-- Start Data records --

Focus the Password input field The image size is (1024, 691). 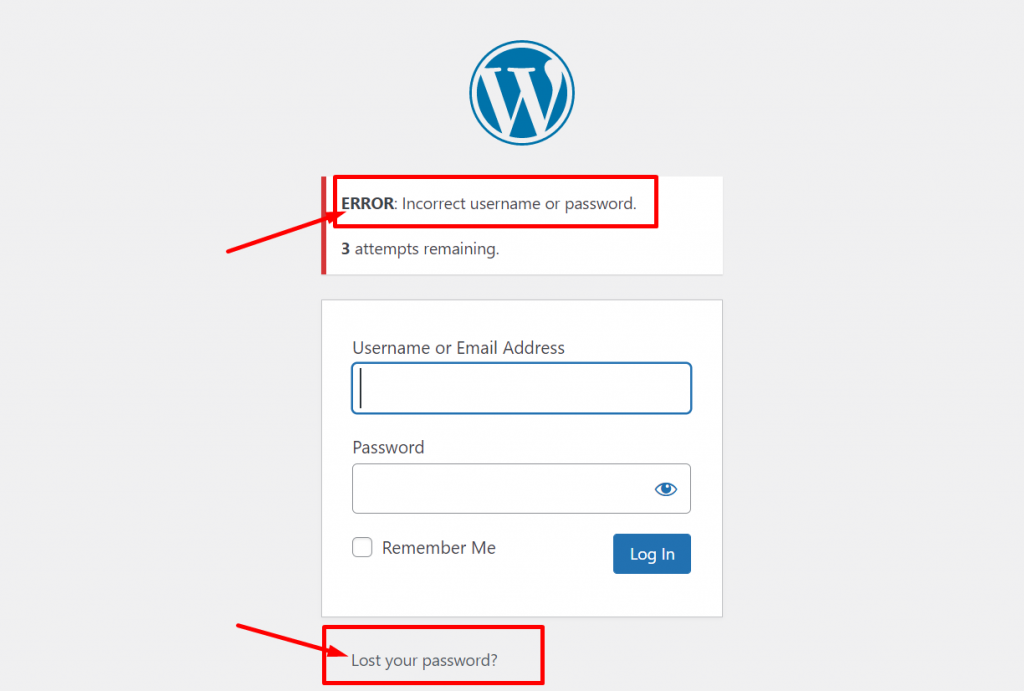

-- End Data records --
-- Start Data records --

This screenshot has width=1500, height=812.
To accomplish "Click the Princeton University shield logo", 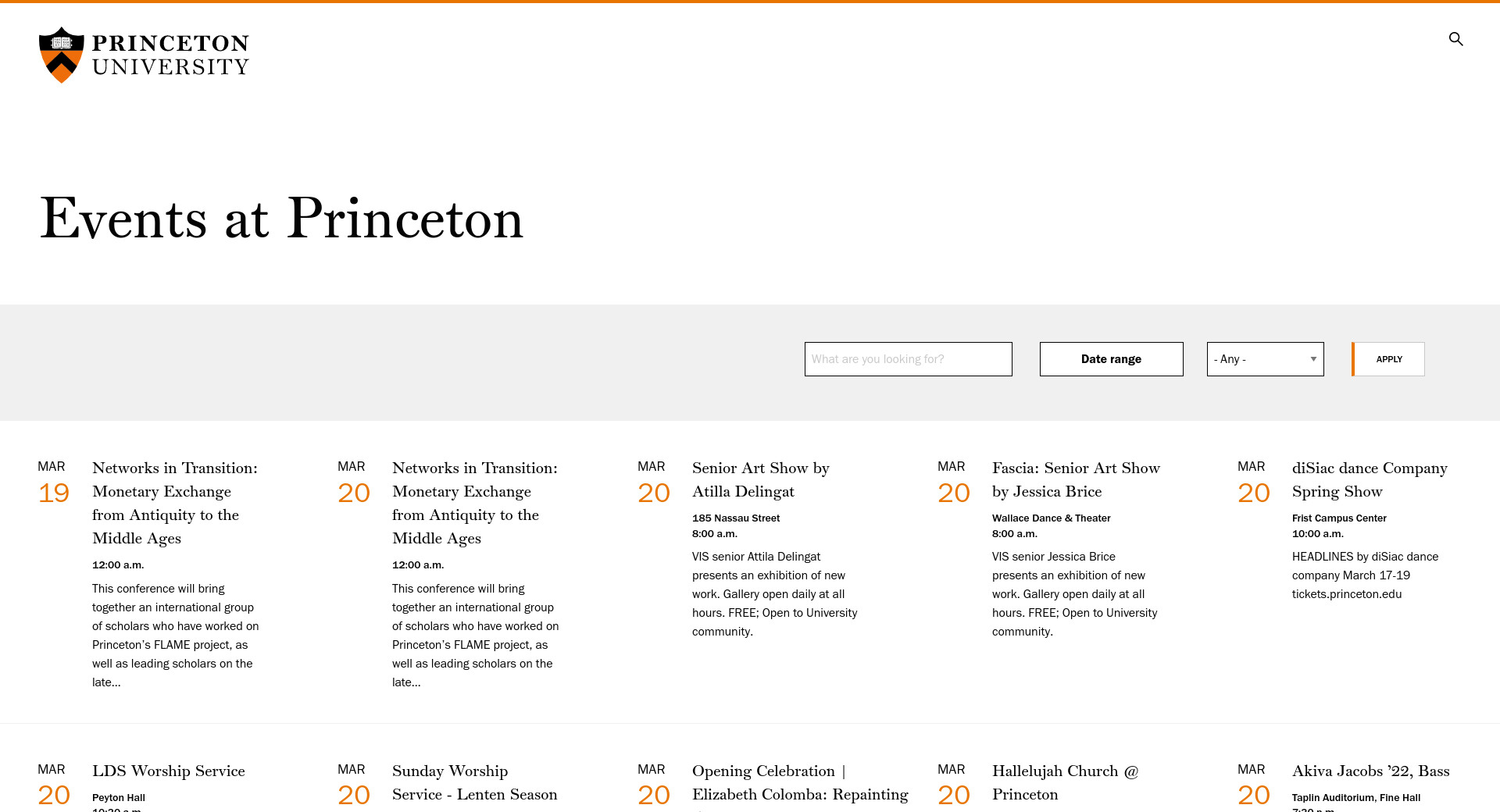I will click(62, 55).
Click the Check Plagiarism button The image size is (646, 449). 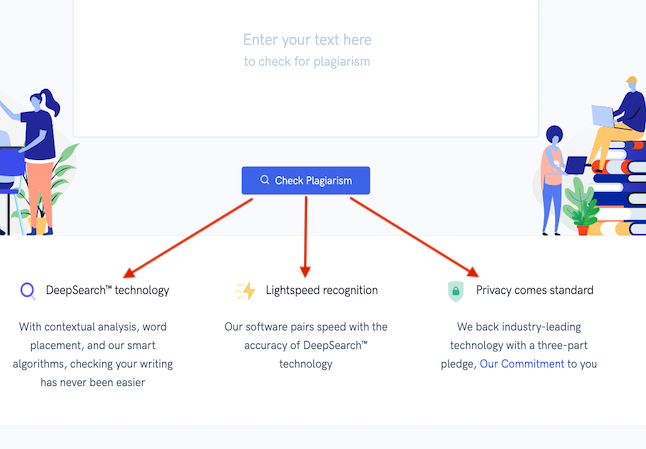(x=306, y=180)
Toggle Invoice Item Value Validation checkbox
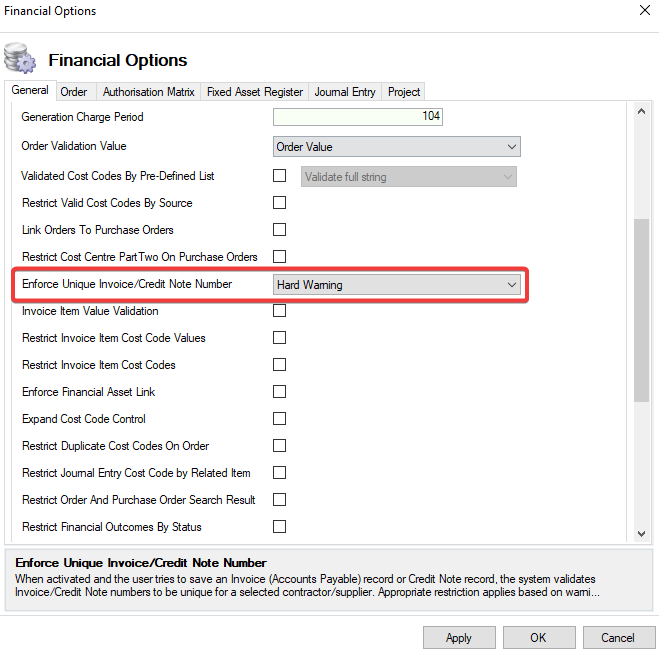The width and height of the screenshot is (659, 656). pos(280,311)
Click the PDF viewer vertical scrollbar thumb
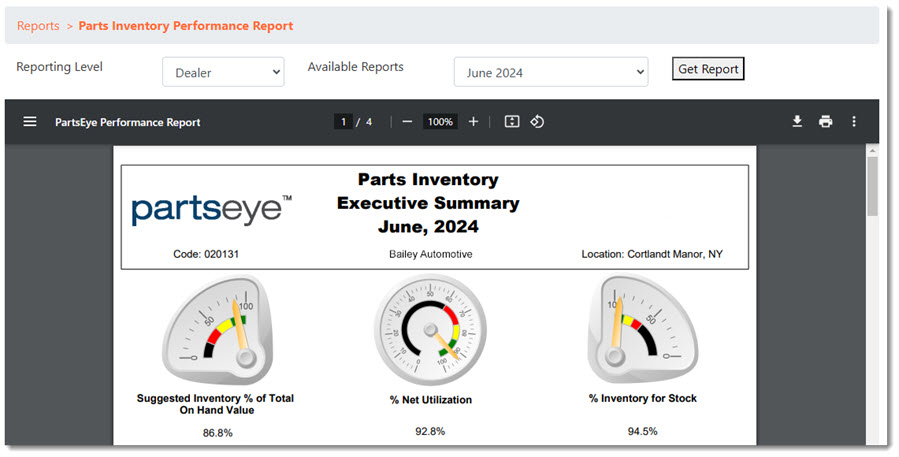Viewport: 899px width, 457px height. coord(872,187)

-- End Data records --

● What is asked: Starting with the line that contains "Toggle Invoice Item Value Validation checkbox" and going on through the line that contains "Viewport: 899px width, 457px", rewrite that part of the material as a numbered list with no blank lines. Leave the pictures out of your answer.

● Task solution:
1. Toggle Invoice Item Value Validation checkbox
2. The width and height of the screenshot is (659, 656). pos(280,311)
3. Click the PDF viewer vertical scrollbar thumb
4. Viewport: 899px width, 457px height. coord(872,187)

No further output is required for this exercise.